Stored data entries:
*** Block opens ***

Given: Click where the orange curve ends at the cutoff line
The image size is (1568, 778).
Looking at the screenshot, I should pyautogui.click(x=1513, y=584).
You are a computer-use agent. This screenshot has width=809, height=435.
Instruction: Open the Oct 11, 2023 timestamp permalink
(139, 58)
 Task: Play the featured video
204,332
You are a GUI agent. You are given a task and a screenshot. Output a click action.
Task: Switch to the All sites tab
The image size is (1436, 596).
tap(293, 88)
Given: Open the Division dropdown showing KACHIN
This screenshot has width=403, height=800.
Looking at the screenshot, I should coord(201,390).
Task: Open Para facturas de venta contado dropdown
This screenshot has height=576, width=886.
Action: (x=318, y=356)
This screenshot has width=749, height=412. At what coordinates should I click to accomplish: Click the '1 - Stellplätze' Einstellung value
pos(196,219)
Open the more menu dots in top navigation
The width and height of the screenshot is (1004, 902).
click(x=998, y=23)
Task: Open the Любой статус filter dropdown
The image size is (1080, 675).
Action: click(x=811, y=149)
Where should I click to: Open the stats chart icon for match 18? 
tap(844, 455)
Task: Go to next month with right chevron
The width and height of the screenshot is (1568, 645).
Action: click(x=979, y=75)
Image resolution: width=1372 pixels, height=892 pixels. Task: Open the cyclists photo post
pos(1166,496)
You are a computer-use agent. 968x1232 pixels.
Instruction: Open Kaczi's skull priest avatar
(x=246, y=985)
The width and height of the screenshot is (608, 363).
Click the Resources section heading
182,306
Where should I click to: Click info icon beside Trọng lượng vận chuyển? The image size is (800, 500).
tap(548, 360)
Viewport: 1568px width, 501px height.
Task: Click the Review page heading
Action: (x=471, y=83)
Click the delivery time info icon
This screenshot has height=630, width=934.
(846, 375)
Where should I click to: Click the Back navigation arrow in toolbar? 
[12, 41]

*** Block closes ***

◆ TO DO
Please report the number of lines in the data that include "dropdown", with no other words.

◆ OUTPUT FOR THIS EXERCISE
3